At another point during the forty-eight hours, at Boris’s instruction, a piece of paper and a crayon were put in front of Abu Zubaydah in the hope that he would write down “intelligence.” He didn’t. [1 word redacted] couldn’t believe that those responsible for running the program believed that this would work, and would be so careless with an important intelligence asset.

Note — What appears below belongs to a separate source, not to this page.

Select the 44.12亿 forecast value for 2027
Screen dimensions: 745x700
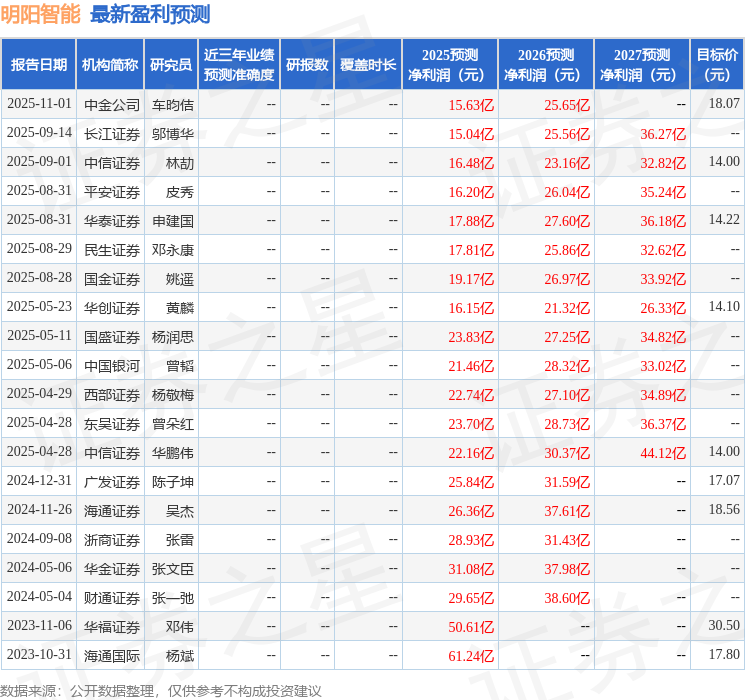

During this whole time, [1 word redacted] were detailing the situation on the ground and registering [1 word redacted] protests at what was happening in classified memos to our FBI headquarters through Langley, though [1 word redacted] didn’t know whether the memos were actually reaching FBI headquarters. The information [1 word redacted] had obtained through the use of [1 word redacted] techniques, and the lack of information when the newly imposed techniques were used, was clear in the daily stream of cables—[1 word redacted] and the CTC’s—to Langley. Everything, down to the crayon attempt, was reported. But it didn’t make a difference. Boris had authorization from the top, and there was nothing any of [1 word redacted] could do or say. He was allowed his forty-eight hours.
When the second round of Boris’s experiments failed, once again CIA headquarters reluctantly told [1 word redacted] that [1 word redacted] could go back in to interrogate Abu Zubaydah. [1 word redacted] terms were again that Boris’s experiments were stopped; otherwise, [1 word redacted] refused to go in.
[1 word redacted] gave Abu Zubaydah back his clothes, [1 word redacted] switched off the music, and [1 word redacted] let him sleep. [23 words redacted]
[1 word redacted] found it harder to reengage him this time. Boris’s techniques had affected him. [7 words redacted], but eventually [1 word redacted] succeeded, and he reengaged. [1 word redacted] went through photos with him, along with his diary, phone book, and the rest of his personal effects. [24 words redacted]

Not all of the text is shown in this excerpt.